New ordinance expected to be challenged in court based on First Amendment grounds

Los Angeles City Hall. (Photo: City of Los Angeles)

In a 13-2 vote, the Los Angeles City Council passed an ordinance Tuesday that bans protests from taking place within 300 feet of the targeted person’s residence.

The ordinance specifically targets groups and organizations who use violent or abusive tactics, as well as those that can be considered a public nuisance. The ordinance also states that those aggrieved by violators can sue them for damages, with protest violators facing a fine of up to $1,000 per violation. Protests in other areas, such as outside of government buildings, are not covered by the new ordinance.

Council President Nury Martinez and Councilman Mitch O’Farrell introduced the ordinance last month following several large protests that got out of hand. In particular, protests surrounding the city council passing a sweeping homeless encampment ban in late July and introducing a stricter COVID-19 vaccination mandate last month proved to be largely disruptive to many Councilmembers, as well as other lawmakers such as Mayor Eric Garcetti, whose home was vandalized following signing in the homeless encampment ban on July 30th.

Martinez in particular noted how protesters last month had threatened her and other Council Members when they passed a law requiring proof of vaccination in some public areas. A protest in Santa Monica received the addresses of the city council members and dispersed to each one of their houses as a continuation of the rally, where the Council members confronted them close up.

Nury Martinez. (Photo: https://www.nury-martinez.com/)

“I had a group of folks show up at my doorstep, banging on my door, banging on my windows, harassing my neighbors, screaming obscenities into my daughter’s bedroom and yelling into bull horns asking me to come out and threatening my life,” Martinez explained last month when introducing her measure.

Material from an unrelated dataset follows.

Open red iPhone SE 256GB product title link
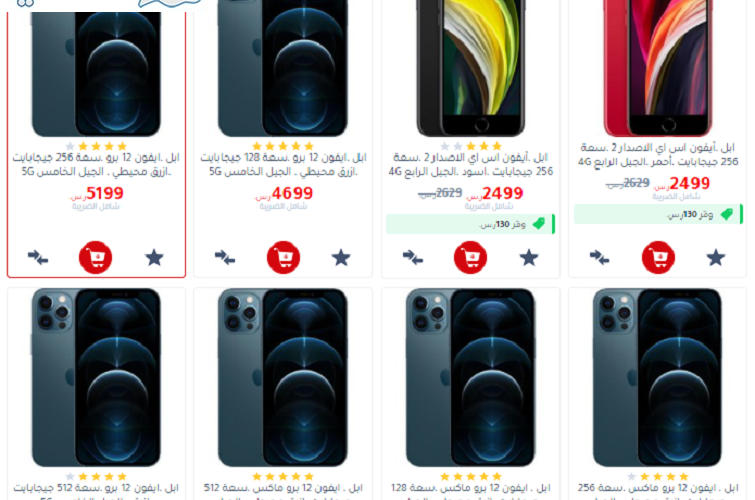Viewport: 755px width, 500px height. coord(658,154)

As the ordinance would help reduce harassment from protestors on all sides of the political spectrum, it received near universal support during the initial vote on September 14th. However, Councilwoman Nithya Raman and Councilman Mike Bonin both cast dissenting votes following many groups pointing out to them that it would restrict the first amendment rights of groups such as Black Lives Matter, Stop LAPD Spying Coalition, and Sunrise Movement LA.

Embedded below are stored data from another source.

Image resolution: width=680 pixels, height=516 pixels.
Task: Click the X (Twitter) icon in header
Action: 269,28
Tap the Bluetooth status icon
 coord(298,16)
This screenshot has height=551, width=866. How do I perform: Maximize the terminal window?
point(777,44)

“These are good organizations being roped together with anti-vaxxers and others here,” explained LA-based protest organizer Ja-Li Smith to the Globe on Wednesday. “This really hurts our efforts to get our point across when we’re being treated the same way as all of these others that resort to public annoyance measures to get their point across.”

Ordinance passes 13-2 after second vote on Tuesday

However, many of those organizations named as “peaceful” organizations also began to ramp up their harassment tactics following the vote on the 14th. Protesters with Sunrise Movement L.A., Black Lives Matter, the Los Angeles Tenants Union, Street Watch LA, and others stayed outside Martinez’s house by banging pots and pans, speaking through bullhorns, and engaging in all the same tactics that the vaccine protestors had done only weeks before.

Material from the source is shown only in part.